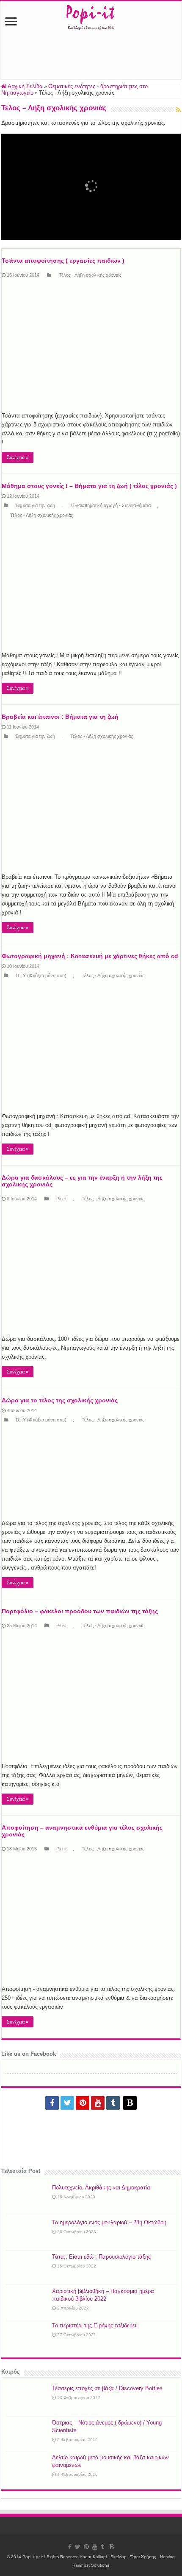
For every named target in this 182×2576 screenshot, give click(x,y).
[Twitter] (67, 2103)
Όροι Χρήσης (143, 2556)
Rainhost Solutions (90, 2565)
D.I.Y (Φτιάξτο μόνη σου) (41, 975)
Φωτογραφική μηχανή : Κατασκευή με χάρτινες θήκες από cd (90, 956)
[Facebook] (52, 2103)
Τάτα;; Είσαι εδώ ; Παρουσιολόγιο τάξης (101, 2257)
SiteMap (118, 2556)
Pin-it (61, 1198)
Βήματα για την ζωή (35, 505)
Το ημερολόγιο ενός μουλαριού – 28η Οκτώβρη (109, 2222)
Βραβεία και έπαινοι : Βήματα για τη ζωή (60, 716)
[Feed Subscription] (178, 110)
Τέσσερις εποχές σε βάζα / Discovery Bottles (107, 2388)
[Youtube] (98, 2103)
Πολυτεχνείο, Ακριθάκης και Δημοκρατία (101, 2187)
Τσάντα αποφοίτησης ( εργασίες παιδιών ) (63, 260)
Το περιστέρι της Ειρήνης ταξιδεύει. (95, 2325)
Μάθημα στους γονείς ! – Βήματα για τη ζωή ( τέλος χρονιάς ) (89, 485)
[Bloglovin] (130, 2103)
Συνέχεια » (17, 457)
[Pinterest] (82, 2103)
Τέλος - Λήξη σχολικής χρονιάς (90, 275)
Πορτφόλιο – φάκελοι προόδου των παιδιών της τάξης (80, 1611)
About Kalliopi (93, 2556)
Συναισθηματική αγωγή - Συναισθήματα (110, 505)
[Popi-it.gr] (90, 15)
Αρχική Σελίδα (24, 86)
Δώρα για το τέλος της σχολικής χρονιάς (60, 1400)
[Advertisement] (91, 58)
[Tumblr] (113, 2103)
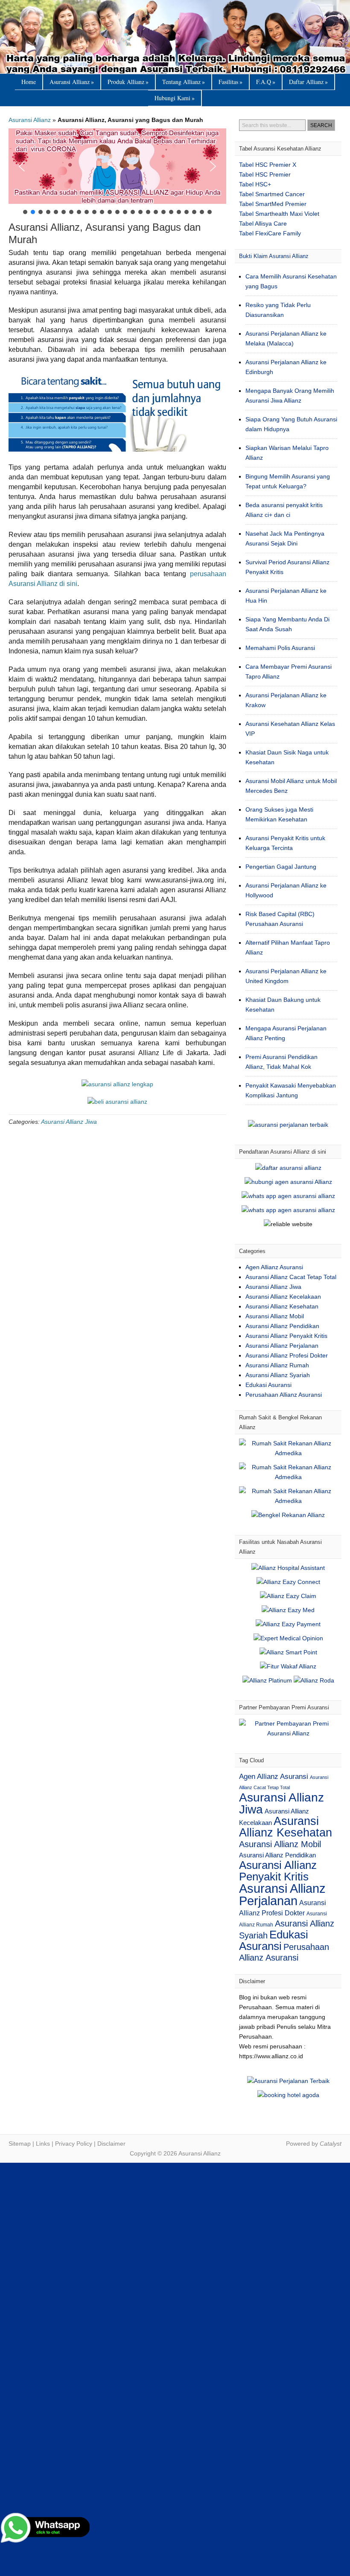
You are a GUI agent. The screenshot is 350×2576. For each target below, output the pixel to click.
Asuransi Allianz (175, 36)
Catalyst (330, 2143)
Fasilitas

┄┄┄┄┄┄┄┄┄┄┄┄┄┄┄┄┄┄┄┄

- _Problem requirements_
The listing should be transcribed in full, exactly, and without its pictures.

- _Output for this exercise_
For every named target in this 182×2576 screenshot, give click(x,y).
[Twitter] (67, 2103)
Όροι Χρήσης (143, 2556)
Rainhost Solutions (90, 2565)
D.I.Y (Φτιάξτο μόνη σου) (41, 975)
Φωτογραφική μηχανή : Κατασκευή με χάρτινες θήκες από cd (90, 956)
[Facebook] (52, 2103)
Τάτα;; Είσαι εδώ ; Παρουσιολόγιο τάξης (101, 2257)
SiteMap (118, 2556)
Pin-it (61, 1198)
Βήματα για την ζωή (35, 505)
Το ημερολόγιο ενός μουλαριού – 28η Οκτώβρη (109, 2222)
Βραβεία και έπαινοι : Βήματα για τη ζωή (60, 716)
[Feed Subscription] (178, 110)
Τέσσερις εποχές σε βάζα / Discovery Bottles (107, 2388)
[Youtube] (98, 2103)
Πολυτεχνείο, Ακριθάκης και Δημοκρατία (101, 2187)
Τσάντα αποφοίτησης ( εργασίες παιδιών ) (63, 260)
Το περιστέρι της Ειρήνης ταξιδεύει. (95, 2325)
Μάθημα στους γονείς ! – Βήματα για τη ζωή ( τέλος χρονιάς ) (89, 485)
[Bloglovin] (130, 2103)
Συνέχεια » (17, 457)
[Pinterest] (82, 2103)
Τέλος - Λήξη σχολικής χρονιάς (90, 275)
Πορτφόλιο – φάκελοι προόδου των παιδιών της τάξης (80, 1611)
About Kalliopi (93, 2556)
Συναισθηματική αγωγή - Συναισθήματα (110, 505)
[Popi-it.gr] (90, 15)
Αρχική Σελίδα (24, 86)
Δώρα για το τέλος της σχολικής χρονιάς (60, 1400)
[Advertisement] (91, 58)
[Tumblr] (113, 2103)
You are a GUI agent. The screenshot is 350×2576. For each target below, output the pixel to click.
Asuransi Allianz (175, 36)
Catalyst (330, 2143)
Fasilitas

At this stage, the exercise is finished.